Выбрать главу

— Никитушка!.. — тихо позвал его Данилов.

Не поднимая головы, Никита механически отозвался каким-то неопределенным, коротким мычанием…

«…Послышался залп, провизжали пустые и во что-то шлепнувшие пули. Казаки и Долохов скакали вслед за Петей в ворота дома. Французы, в колеблющемся густом дыме, одни бросали оружие и выбегали из кустов навстречу казакам, другие бежали под гору к пруду. Петя скакал на своей лошади вдоль по барскому двору и, вместо того, чтобы держать поводья, странно и быстро махал обеими руками и все дальше и дальше сбивался с седла на одну сторону. Лошадь, набежав на тлевший в утреннем свете костер, уперлась, и Петя тяжело упал на мокрую землю… Казаки видели, как быстро задергались его руки и ноги, несмотря на то, что голова его не шевелилась. Пуля пробила ему голову…

— Убит?! — вскрикнул Денисов…»

— Убит! — откликнулся Никита по-якутски.

— Никитушка!

— А-а… — отозвался он, не совсем еще понимая, кто его зовет.

Солнце уже заходило. Проня подсел к Никите и протянул ему раскрытый альбом. Никита вгляделся в рисунок, перевернул было зачем-то страницу, несколько раз перевел глаза с рисунка на стоявшую невдалеке березу, тихо перебиравшую густыми зелеными листочками.

— Хороша… Только… только она у тебя будто весь мир собой заслонила. Видишь! — И Никита вскочил и, касаясь ладонью листьев, обежал вокруг дерева. — Видишь, сколько за ней простора, так и хочется бежать от этой березы к другой, все дальше и все быстрее… — И вдруг он смутился: он впервые поучал старшего друга. — Ну что ж, пойдем…

— Погоди… Какой я художник… Да и не в этом дело… — Проня потянул Никиту за рукав, усадил его, немного помолчал, потом начал: — Никитушка, я совсем о другом хотел с тобой поговорить.

— О чем? — удивился Никита.

— Погоди… — Данилов задумчиво постучал пальцами по закрытому альбому, медленно положил руку Никите на плечо и, глядя ему в лицо, тихо сказал: — Товарищ Ляглярин! А не пора ли тебе в партию?

— Да, я подумаю… — так же тихо ответил Никита.

— Что? — резко отстранился от него Данилов. — Ты подумаешь? Ты еще подумаешь!..

— А как же не подумавши…

Но Данилов уже был в том состоянии, когда всякие объяснения бесполезны.

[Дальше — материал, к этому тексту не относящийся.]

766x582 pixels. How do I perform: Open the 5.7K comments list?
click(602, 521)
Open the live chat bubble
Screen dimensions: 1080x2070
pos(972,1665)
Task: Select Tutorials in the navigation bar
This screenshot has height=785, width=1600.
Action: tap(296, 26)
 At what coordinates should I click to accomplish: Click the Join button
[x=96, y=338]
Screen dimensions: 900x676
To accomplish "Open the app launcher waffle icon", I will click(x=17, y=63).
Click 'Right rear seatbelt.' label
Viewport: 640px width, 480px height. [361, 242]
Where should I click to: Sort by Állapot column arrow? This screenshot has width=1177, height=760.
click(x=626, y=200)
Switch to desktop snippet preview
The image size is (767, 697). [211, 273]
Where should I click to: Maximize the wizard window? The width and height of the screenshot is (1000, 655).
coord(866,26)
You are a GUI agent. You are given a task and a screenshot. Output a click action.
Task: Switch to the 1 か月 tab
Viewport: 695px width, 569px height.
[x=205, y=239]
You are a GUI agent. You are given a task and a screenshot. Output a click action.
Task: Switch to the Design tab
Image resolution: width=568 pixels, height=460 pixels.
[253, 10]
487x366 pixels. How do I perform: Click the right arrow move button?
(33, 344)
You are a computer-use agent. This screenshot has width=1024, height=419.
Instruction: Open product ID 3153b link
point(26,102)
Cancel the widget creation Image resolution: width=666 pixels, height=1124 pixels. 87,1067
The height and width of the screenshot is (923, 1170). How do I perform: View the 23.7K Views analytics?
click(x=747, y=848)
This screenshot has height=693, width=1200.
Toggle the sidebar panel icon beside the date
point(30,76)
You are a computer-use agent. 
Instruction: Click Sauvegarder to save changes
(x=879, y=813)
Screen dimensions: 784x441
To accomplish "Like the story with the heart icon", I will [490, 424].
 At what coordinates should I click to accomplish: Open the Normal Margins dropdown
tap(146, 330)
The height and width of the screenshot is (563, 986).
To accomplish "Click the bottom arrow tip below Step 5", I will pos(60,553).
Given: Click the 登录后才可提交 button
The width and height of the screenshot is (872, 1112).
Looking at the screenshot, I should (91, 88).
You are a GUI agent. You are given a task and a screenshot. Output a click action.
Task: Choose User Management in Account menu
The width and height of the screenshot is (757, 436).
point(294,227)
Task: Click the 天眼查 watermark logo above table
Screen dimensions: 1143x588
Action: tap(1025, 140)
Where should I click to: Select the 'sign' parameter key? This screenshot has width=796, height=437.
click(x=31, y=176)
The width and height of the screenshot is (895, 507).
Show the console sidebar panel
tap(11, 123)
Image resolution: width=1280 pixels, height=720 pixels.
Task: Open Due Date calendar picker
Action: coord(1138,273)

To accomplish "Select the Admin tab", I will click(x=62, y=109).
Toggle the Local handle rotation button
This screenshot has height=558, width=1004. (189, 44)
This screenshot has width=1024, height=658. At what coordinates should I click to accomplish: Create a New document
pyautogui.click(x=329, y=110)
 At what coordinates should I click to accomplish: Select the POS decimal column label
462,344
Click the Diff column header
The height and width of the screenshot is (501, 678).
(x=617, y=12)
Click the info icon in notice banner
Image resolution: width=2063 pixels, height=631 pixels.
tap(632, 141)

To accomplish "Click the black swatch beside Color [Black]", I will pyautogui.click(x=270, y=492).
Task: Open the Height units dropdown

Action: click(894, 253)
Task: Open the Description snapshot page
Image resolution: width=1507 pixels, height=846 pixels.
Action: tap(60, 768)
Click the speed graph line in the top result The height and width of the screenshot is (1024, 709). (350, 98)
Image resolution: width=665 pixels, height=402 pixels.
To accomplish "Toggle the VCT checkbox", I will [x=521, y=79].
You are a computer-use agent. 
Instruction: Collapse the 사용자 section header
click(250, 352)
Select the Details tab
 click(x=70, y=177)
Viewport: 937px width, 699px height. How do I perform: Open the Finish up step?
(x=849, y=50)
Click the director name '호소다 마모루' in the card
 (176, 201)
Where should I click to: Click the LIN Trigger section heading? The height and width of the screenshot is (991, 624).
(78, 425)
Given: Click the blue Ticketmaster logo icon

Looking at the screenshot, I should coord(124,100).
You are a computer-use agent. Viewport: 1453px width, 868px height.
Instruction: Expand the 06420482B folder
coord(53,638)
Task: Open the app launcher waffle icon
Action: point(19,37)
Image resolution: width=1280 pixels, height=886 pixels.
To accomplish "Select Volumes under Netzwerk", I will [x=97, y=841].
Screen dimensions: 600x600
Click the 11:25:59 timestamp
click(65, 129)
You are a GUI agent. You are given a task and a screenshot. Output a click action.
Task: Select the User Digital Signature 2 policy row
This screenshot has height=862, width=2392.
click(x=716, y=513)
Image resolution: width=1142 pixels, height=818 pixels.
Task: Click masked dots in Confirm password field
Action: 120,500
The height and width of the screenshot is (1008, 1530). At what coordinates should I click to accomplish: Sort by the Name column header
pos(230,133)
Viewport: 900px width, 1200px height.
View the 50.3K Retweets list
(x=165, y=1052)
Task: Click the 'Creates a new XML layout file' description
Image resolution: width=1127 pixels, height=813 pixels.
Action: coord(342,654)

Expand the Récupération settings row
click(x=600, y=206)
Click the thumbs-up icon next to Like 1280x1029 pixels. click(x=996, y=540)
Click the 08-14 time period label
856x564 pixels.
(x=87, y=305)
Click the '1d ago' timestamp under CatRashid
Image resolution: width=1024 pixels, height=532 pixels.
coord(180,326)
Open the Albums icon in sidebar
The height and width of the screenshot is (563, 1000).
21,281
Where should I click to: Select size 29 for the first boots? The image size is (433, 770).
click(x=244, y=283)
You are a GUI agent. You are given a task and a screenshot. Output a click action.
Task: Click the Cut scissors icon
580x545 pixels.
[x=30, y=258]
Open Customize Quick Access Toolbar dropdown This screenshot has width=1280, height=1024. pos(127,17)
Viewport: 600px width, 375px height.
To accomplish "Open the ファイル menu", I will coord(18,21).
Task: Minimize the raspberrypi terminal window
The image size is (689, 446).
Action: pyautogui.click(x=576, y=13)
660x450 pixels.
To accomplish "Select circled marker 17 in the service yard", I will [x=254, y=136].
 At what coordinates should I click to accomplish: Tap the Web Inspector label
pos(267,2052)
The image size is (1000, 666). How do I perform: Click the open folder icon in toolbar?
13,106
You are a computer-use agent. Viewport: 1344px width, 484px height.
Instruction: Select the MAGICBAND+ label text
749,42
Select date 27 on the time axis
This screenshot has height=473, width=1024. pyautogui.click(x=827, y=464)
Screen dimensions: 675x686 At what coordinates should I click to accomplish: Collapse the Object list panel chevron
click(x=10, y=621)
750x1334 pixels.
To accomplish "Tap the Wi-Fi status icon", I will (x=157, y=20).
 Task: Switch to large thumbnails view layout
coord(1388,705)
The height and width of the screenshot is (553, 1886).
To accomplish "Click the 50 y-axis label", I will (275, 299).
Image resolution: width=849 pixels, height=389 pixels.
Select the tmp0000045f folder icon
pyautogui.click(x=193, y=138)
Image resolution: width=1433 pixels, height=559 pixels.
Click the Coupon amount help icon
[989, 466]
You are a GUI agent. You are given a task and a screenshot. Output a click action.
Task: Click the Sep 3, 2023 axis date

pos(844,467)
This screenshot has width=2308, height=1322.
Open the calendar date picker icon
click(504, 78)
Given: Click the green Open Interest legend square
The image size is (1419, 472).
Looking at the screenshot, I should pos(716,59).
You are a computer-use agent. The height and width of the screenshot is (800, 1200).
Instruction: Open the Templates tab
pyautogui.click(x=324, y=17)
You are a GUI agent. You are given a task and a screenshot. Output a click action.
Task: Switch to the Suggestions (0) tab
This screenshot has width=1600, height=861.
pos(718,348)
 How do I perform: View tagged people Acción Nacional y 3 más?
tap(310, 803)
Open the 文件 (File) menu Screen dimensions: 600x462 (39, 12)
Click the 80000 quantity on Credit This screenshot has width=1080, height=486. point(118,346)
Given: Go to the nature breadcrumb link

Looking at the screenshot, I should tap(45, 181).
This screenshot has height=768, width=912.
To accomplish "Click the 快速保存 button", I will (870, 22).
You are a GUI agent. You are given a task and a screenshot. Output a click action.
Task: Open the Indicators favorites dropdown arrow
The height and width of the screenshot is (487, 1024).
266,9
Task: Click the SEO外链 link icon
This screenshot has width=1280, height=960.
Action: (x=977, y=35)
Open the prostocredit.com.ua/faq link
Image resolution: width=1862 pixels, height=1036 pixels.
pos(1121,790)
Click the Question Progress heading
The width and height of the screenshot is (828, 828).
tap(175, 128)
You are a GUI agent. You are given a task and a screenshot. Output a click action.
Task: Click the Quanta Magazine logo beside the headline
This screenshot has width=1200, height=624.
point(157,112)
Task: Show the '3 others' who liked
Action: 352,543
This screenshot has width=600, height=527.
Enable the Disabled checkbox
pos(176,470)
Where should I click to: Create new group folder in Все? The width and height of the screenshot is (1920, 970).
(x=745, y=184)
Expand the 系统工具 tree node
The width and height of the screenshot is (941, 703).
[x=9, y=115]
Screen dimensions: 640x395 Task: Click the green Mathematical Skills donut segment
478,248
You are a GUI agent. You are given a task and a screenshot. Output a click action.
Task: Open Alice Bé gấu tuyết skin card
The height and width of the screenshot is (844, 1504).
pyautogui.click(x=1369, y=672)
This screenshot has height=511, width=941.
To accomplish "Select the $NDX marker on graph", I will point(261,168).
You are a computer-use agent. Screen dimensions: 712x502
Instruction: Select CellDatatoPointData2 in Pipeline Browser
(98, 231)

— Молчи! — отрезал он свирепо и почему-то вырвал из рук Никиты книгу. — Об этом подумает партия, а не ты!

Он кинул книгу обратно Никите на колени и пошел не оглядываясь.

Некоторое время Никита брел за Даниловым, потом догнал его.

— Удивил ты меня… — огорченно проговорил Данилов, глядя куда-то в сторону…

Через полчаса они мирно шагали по узкой просеке и говорили о том, что, хорошо подготовившись за лето, Никита к октябрьским торжествам непременно подаст заявление в партию. Данилов будет его рекомендовать.

НА ШИРОКУЮ ДОРОГУ

Редактор газеты Михаил Ковров, невысокий, широкоплечий юноша с миндалевидными глазами, каждый раз встречал Никиту радостным восклицанием:

— Ба! Да ты уже пришел!

— Пришел!

И парни пожимали друг другу руки, точно давно не виделись. Немного поговорив, они принимались за дело. Ковров, согнувшись над столом, писал своим убористым почерком. Он так усердствовал, что у него даже уши шевелились, и очень походил в это время на пьющего из проруби молодого бычка…

Ковров считался счастливейшим комсомольцем в Якутии: он был участником третьего съезда комсомола, где выступал Владимир Ильич Ленин. А недавно он вернулся с восьмого съезда комсомола.

Днем Ковров работал в обкоме комсомола, где он заведовал агитпропом. Ляглярин учился. Встречались они вечером. Это и был весь состав их редакции. Автору хорошей статьи вместо гонорара посылался номер газеты с его статьей и записка с сердечной благодарностью и просьбой писать еще.

Количество корреспондентов газеты все увеличивалось, все чаще на литературной странице появлялись первые произведения начинающих советских писателей.

Там было напечатано и несколько коротеньких рассказов Никиты Ляглярина о гражданской войне и о первых сельских комсомольцах.

Вместе работали они часа два, потом Ковров уходил домой, и Никита оставался один. Тишина. Работай, пой, готовь уроки, читай.

Но нередко бывало и так, что они, разговорившись, засиживались до поздней ночи. Ковров не спеша рассказывал, как он видел и слышал товарища Ленина, рассказывал про красную Москву.

— Буду ли я когда-нибудь в Москве! — тихо вздыхал Никита.